### Problem details
Resume the news report on the closure of the Residence Hotel in Bonn, picking up right after its last sentence.

### Source text
---------------

Bonn The Residence Hotel on Kaiserstraße is closing its doors for good. The Centro-Hotels-Group, which used to run the hotel as well as the Hotel Bristol, which also closed down, justifies the closure with economic problems caused by Corona.
With the Residence Hotel on Kaiserstraße, the Hamburg-based Centro-Hotels-Group is now also closing its second hotel in Bonn in the middle of the year, following the closure of the Bristol Hotel on Prinz-Albert-Straße. In a press release, it cited the current economic situation and the lack of funds for urgently needed investments in the hotel as the reason.
"After a year of closure due to the pandemic and the associated difficult commitment to the continued existence of the hotel and the preservation of jobs, the decision was made amicably by both the tenant and the landlord. The current economic situation in combination with the lack of funds for necessary investments in order to continue to meet the demands of the guests in the future, tipped the scales in favour of this decision," shares Homeira Amiri from the management. "Unfortunately, the current situation has forced us to make a decision due to the pandemic and political decisions."

---------------

### Extracted entries
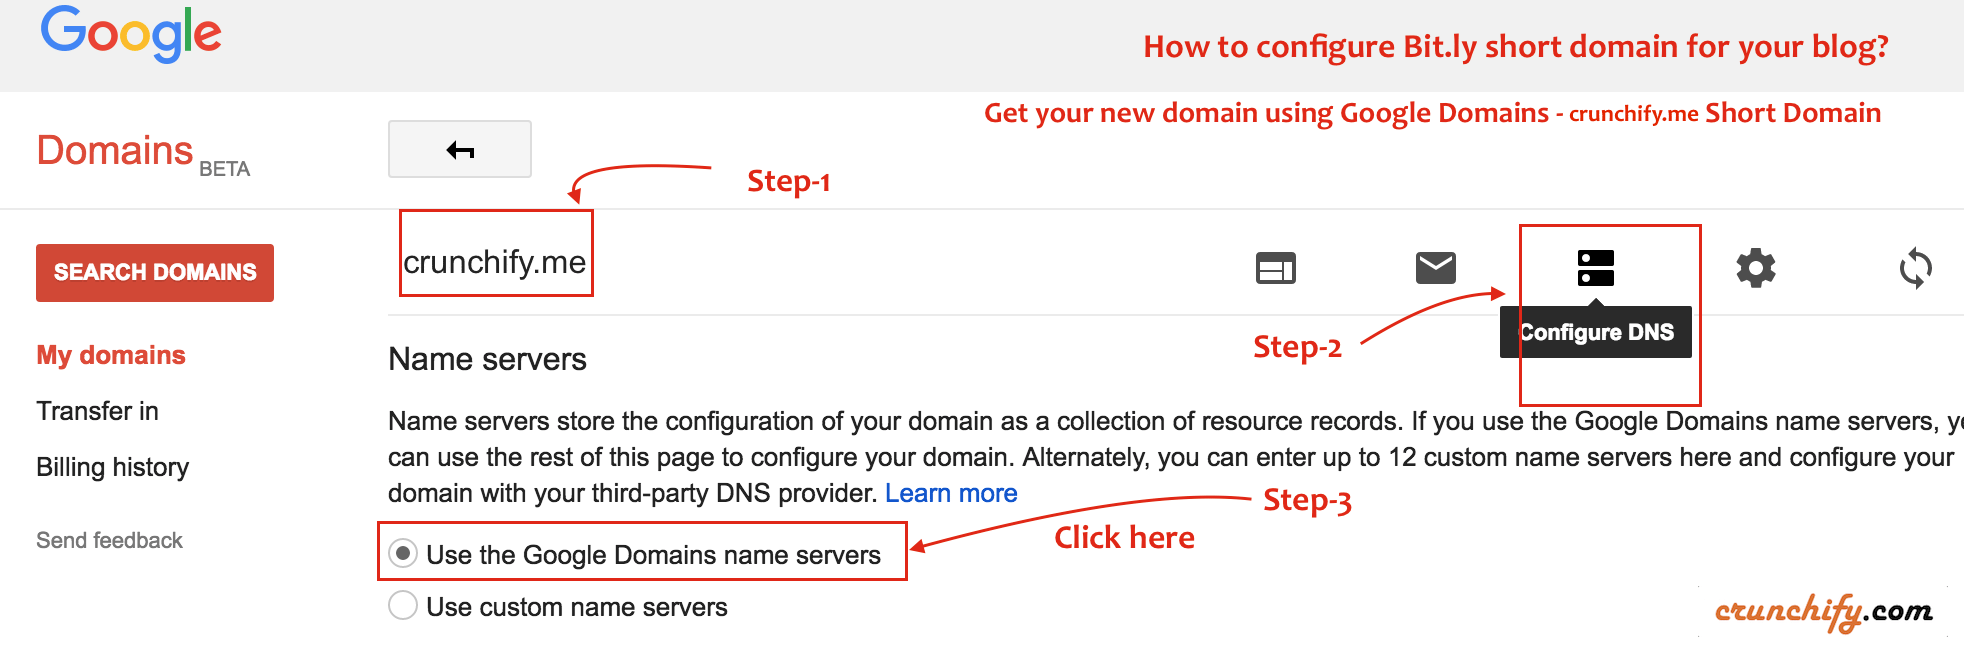1964x650 pixels.
Task: Follow the Learn more link
Action: pos(951,493)
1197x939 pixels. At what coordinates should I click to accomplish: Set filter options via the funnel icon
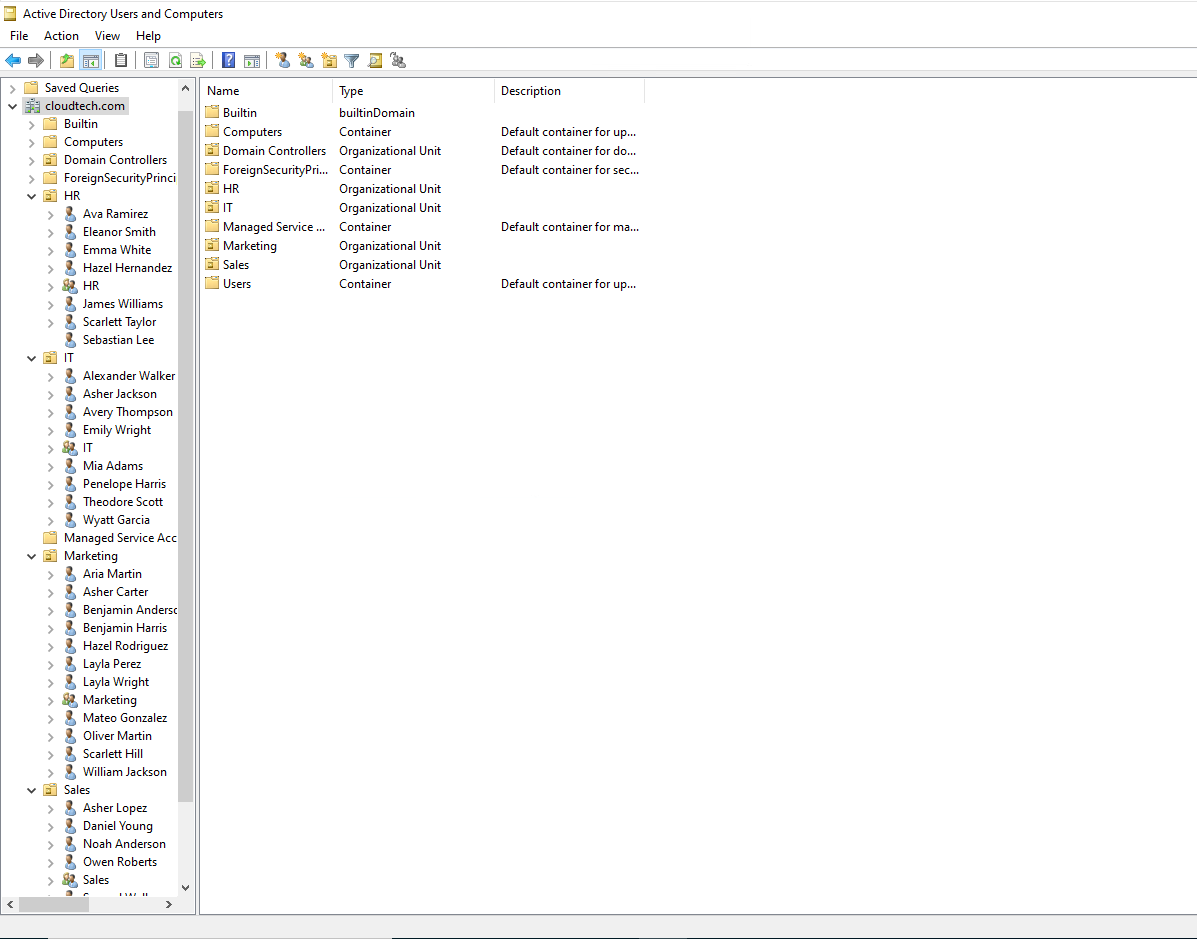(x=352, y=60)
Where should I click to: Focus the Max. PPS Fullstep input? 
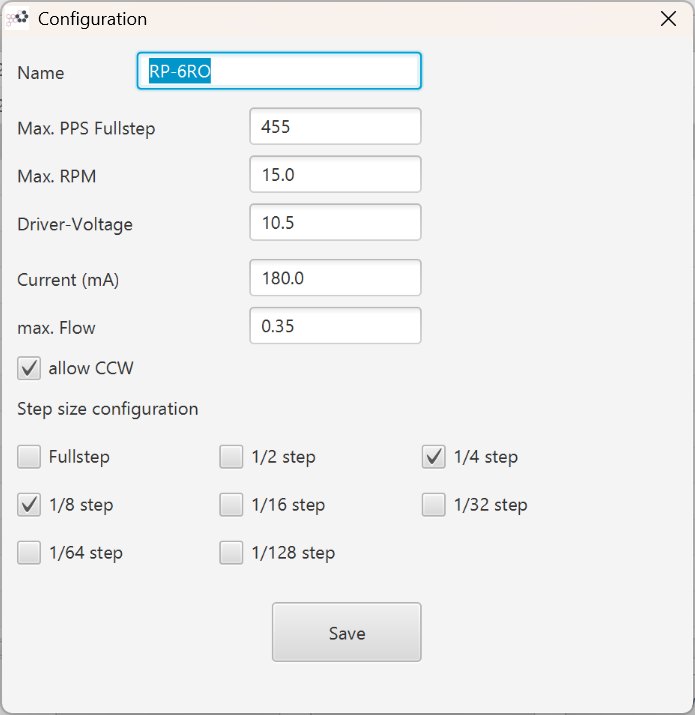[335, 127]
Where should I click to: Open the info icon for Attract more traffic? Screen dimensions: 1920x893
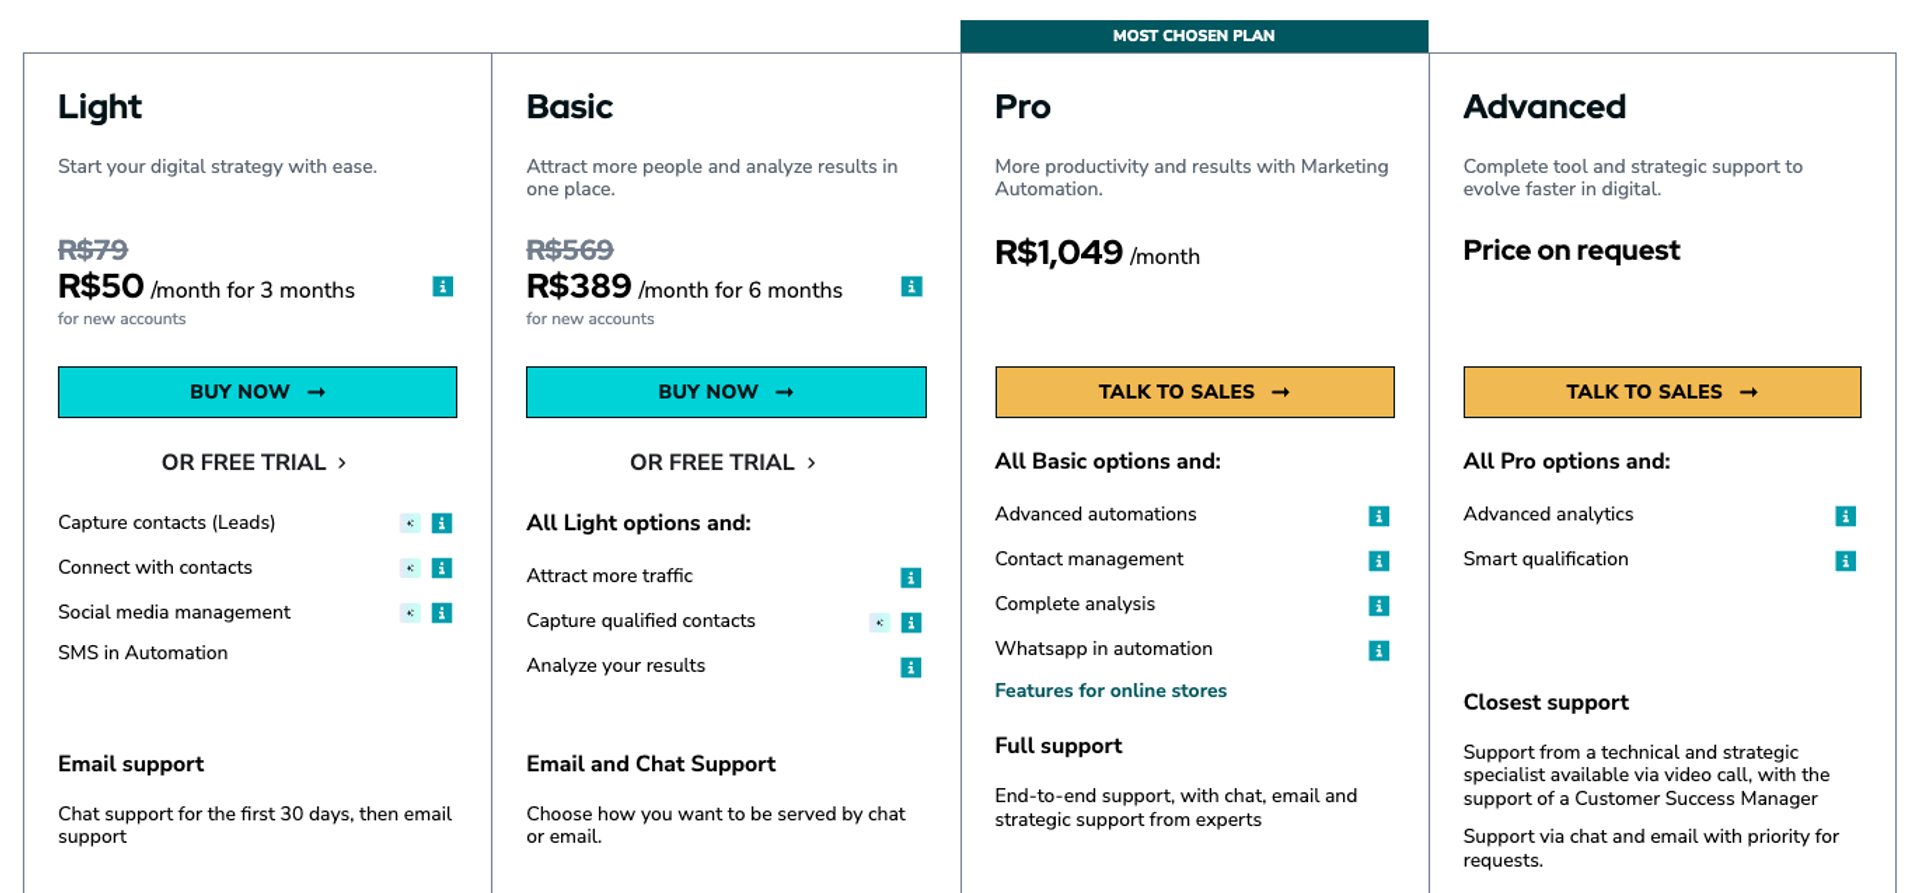tap(910, 577)
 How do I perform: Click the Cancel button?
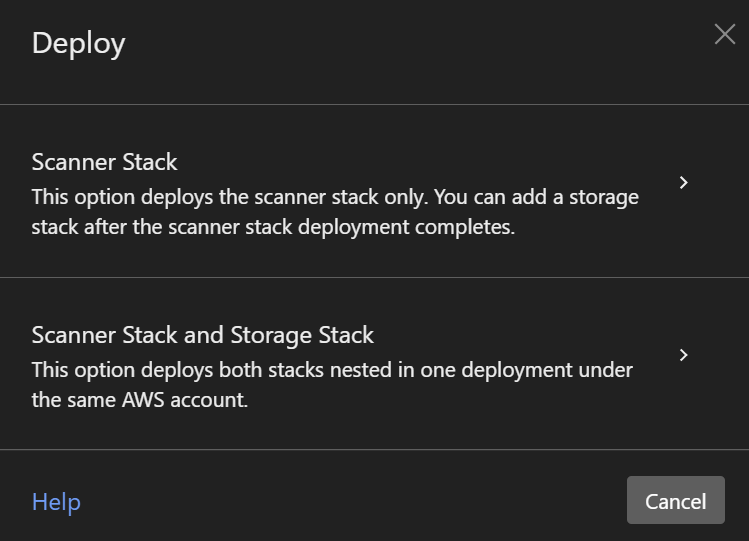pos(675,500)
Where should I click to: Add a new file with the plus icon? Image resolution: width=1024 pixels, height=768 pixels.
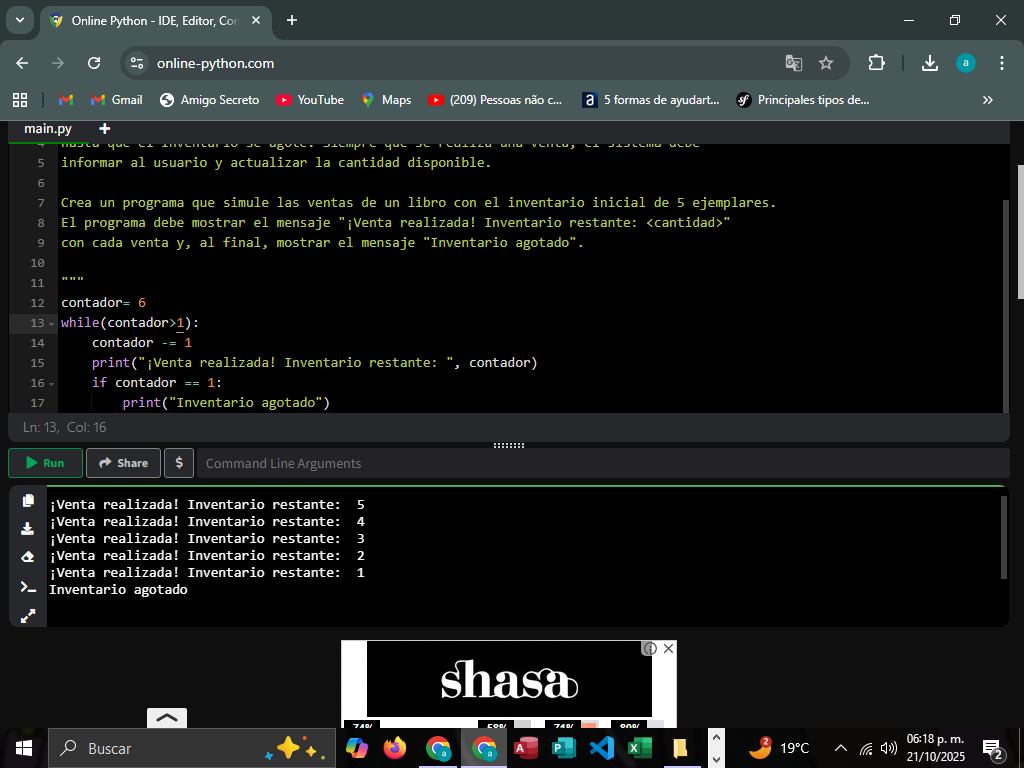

---------------

### Written reply
The tourism industry in general is facing enormous challenges due to the pandemic, the press release continues. Many businesses in the hotel and catering industry would realise losses that could not be compensated. Unlike in other sectors of the economy, the lost turnover in tourism could not be compensated or made up for. The status quo at the moment is that not even the announced November and December aid will be paid out. Amiri stated: "The announcement of the Federal Minister of Finance that the state would not leave the companies in the lurch has not yet come true for us."
Staff at the Residence Hotel confirmed to the GA that they have all since received their notices. The hotel, which has already ceased operations for a year because of Corona, is scheduled to close for good on 30 June. About 20 employees are affected, said Rainer Schillings, spokesman for the Centro Hotels Group. At the Bristol, as reported, about 35 employees, including many long-time staff, have also been given notice. The hotel, which opened in 1972 on the edge of Südstadt and where many prominent guests such as the former GDR head of state Erich Honecker had stayed, is to be demolished and housing built in its place. The Residence Hotel, like the Bristol, was originally run by the Günneweg family business in Düsseldorf. In 2017, the leases for both hotels were transferred to the Centro Hotels Group.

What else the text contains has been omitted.